_WHAT IS ASKED_. Put the lines below into a Markdown table with the columns Row and Line, numbering each row and leaving out blank lines. Begin at the line that has "Task: Open the View menu" and stop after the line that has "Action: coord(166,87)".

Saved entries:

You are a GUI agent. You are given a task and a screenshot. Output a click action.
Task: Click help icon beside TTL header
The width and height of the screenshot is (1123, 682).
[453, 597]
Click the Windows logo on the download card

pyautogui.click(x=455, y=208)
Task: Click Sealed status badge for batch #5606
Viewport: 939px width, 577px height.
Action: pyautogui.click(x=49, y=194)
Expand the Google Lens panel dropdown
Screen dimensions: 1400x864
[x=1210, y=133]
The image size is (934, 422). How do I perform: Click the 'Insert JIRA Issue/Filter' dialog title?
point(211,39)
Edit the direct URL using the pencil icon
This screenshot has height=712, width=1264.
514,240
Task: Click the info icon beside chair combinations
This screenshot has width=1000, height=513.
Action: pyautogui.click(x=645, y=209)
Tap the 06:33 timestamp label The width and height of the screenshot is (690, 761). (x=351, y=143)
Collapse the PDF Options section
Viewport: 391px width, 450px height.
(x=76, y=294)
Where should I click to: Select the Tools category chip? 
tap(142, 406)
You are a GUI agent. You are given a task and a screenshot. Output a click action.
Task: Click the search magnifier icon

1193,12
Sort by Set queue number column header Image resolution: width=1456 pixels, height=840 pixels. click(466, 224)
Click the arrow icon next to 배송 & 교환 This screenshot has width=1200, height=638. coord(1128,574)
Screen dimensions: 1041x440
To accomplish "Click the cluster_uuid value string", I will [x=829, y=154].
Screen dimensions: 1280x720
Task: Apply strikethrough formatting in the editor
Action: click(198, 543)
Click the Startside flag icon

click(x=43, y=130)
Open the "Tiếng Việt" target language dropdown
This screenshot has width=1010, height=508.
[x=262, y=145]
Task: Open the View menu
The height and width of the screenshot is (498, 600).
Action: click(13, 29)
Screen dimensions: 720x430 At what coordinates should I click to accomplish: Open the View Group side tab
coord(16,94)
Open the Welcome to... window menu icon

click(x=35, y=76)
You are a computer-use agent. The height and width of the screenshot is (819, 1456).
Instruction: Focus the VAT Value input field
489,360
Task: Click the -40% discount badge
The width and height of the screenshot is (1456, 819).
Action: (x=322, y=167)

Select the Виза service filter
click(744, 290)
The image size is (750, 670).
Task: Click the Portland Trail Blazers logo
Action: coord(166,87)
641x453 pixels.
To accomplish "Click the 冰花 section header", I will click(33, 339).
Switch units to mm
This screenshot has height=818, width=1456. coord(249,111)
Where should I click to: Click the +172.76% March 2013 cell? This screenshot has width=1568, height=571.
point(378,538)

_COMPLETE ANSWER_.
| Row | Line |
|---|---|
| 1 | Task: Open the View menu |
| 2 | The height and width of the screenshot is (498, 600). |
| 3 | Action: click(13, 29) |
| 4 | Screen dimensions: 720x430 At what coordinates should I click to accomplish: Open the View Group side tab |
| 5 | coord(16,94) |
| 6 | Open the Welcome to... window menu icon |
| 7 | click(x=35, y=76) |
| 8 | You are a computer-use agent. The height and width of the screenshot is (819, 1456). |
| 9 | Instruction: Focus the VAT Value input field |
| 10 | 489,360 |
| 11 | Task: Click the -40% discount badge |
| 12 | The width and height of the screenshot is (1456, 819). |
| 13 | Action: (x=322, y=167) |
| 14 | Select the Виза service filter |
| 15 | click(744, 290) |
| 16 | The image size is (750, 670). |
| 17 | Task: Click the Portland Trail Blazers logo |
| 18 | Action: coord(166,87) |